FF Plus’ application for an interdict against E-Toll Act to be heard on 2 December

2013-11-26
Adv Anton Alberts

The Freedom Front Plus’ court application for an interdict against the switching on of the e-toll system will be heard on 2 December in the Gauteng North High Court in Pretoria – a day before the system is to be switched on, Adv. Anton Alberts, the FF Plus’ parliamentary spokesperson on transport says.

What is also of great importance is that the state has made critical technical errors with the announcement of the implementation date of the e-toll.

In terms of the SANRAL Act, there has to be a fourteen day difference between the dates on which the commencement of the e-toll is announced and the date on which the actual implementation of the system will take effect, which in effect means that the system can only start operating on 4 December.
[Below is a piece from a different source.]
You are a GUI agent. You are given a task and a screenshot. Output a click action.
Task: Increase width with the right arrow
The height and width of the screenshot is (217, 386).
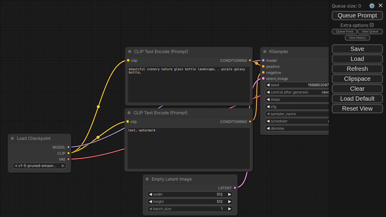(229, 194)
The announcement about this can furthermore only be made by the minister, while in this instance the announcement was made by an acting director-general.

In addition, the office of president Jacob Zuma has for the first time today officially acknowledged receipt of one of three urgent letters which Adv. Alberts had directed to his office in the past couple of months regarding the constitutionality of the E-Toll Act.

In his first letter (dated 13 June 2013), Adv. Alberts showed in a legal opinion that the Act had been wrongly classified in Parliament. The legal opinion enjoys wide recognition in legal circles and was later used, as is, by another political party which also wants to bring an application against the legality of the E-Toll Act.

In two letters sent subsequently, (10 September and 3 October), Adv. Alberts insisted on a reply to the questions he had posed in his letter and asked for a copy of the president’s legal opinion on the issue after it was established that the president’s legal advisors had agreed with Adv. Albert’s legal opinion.

The fact that there was no response to my questions and that the president had refused to reveal his legal opinion, makes it clear that my requests had been kept quiet purposefully until shortly before the switching on of the system, as the E-Toll Act would have stopped it in its tracks.

“The FF Plus, its partners and its legal team are all convinced that the interdict will be granted and that we will achieve a victory for all road users who are of the opinion that the e-toll is an unfair and unnecessary form of tax,” Adv. Alberts says.